De Loiola a Manresa


Después de recuperarse de graves heridas y descubrir una fe renovada en Dios, en 1522 Ignacio de Loyola emprendió un peregrinaje hasta Tierra Santa, pasando primero por Montserrat. El trayecto entre su casa natal y Manresa, donde permaneció diez meses, es conocido como Camino Ignaciano, una ruta que consta de 27 etapas y que se ha impulsado en los últimos años debido a la proximidad de su quinto centenario.

 

El punto de partida es la localidad guipuzcoana de Azpeitia. Aquí encontramos el Santuario de Loyola, una construcción barroca que se inició en el siglo XVII alrededor de la casa torre de los Loyola y en la que san Ignacio nació y se crió. Emulando al Ignacio caballero, el peregrino abandona Azpeitia y, siguiendo el río Urola, llega a Aránzazu, donde puede visitar el Santuario de la Virgen, como hizo san Ignacio. El itinerario sigue por montañas, bosques y valles que conectan localidades como Araia, Alda y Laguardia, esta última, una bonita población que mantiene el encanto de siglos atrás.

Llegados a La Rioja, el río Ebro se convierte en el nuevo guía. El siguiente punto destacado es Navarrete, cuna de nobles y señores en la época de Ignacio de Loyola. El caballero vasco se detuvo aquí para visitar al duque de Nájera y reclamarle un dinero que le debía. A partir de aquí, Ignacio siguió el Camino Real, ahora conocido como Camino de Santiago, pero lo hizo en sentido contrario, pues su destino era Manresa. En Navarrete, por tanto, coinciden dos rutas de peregrinaje, por lo que es fácil encontrarse tanto con peregrinos que se dirigen a Santiago de Compostela, como con los que recorren la ruta ignaciana.

Siguiendo el río Ebro, el Camino Ignaciano continúa por La Rioja, pasando por Logroño, Calahorra y Alfaro. Ya en Navarra, el peregrino se detiene en Tudela, ciudad que acumula diversos atractivos, como la Catedral y la iglesia románica consagrada a la Magdalena. Una vez en Aragón, destaca la localidad de Alagón, que conserva elementos de la cultura mudéjar. Tras pasar por Zaragoza, el desierto de los Monegros marca las etapas más duras del camino hasta llegar a Fraga, última parada aragonesa.
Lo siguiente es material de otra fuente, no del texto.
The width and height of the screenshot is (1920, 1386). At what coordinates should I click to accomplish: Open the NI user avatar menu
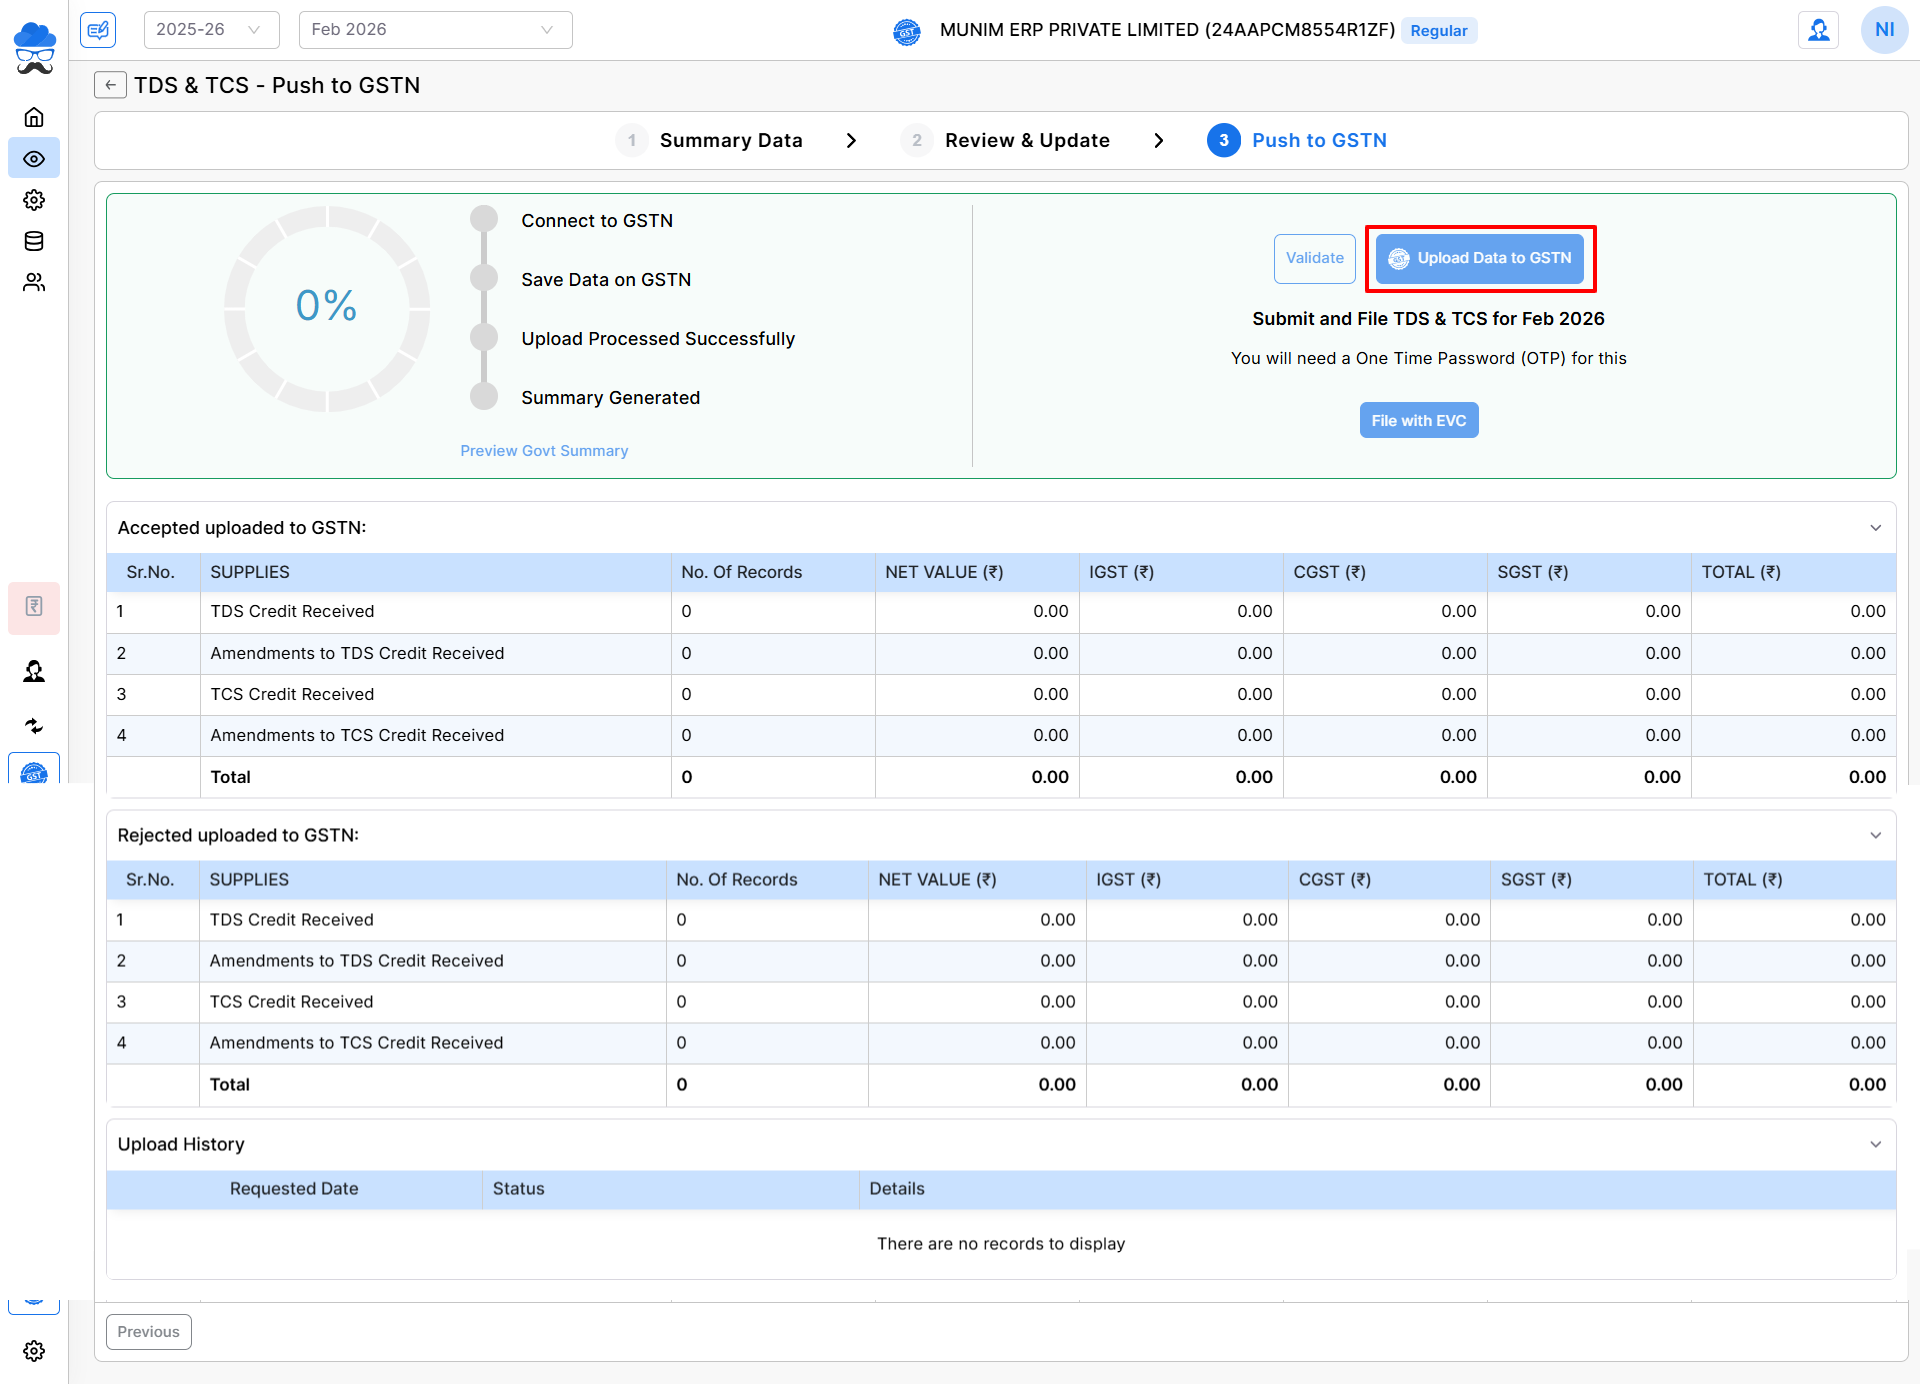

Una vez en Cataluña, el peregrino llega primero a Lérida. La siguiente parada es Verdún, donde en 1580 nació otro jesuita destacado, san Pedro Claver, cuya casa natal es ahora un santuario. Tras pasar por Cervera, el peregrino llega a Igualada, donde se cree que Ignacio compró una túnica con la intención de abandonar su indumentaria de caballero. La montaña de Montserrat se divisa en el horizonte, con sus formas majestuosas y su abadía. Tres días estuvo san Ignacio confesándose aquí y, tras dejar sus armas y su uniforme de caballero ante la Moreneta, se materializó su conversión. Vestido ya con su túnica, se dirigió entonces a Manresa, donde vivió una profunda experiencia espiritual. Esta ciudad marca el final del recorrido.

 

CONSEJOS

Si quieres realizar el Camino Ignaciano, es recomendable que estudies con antelación cuáles son los puntos donde sellar las credenciales. Con la acreditación sellada, te admitirán en los albergues y establecimientos vinculados a la ruta, donde podrás pernoctar por poco dinero.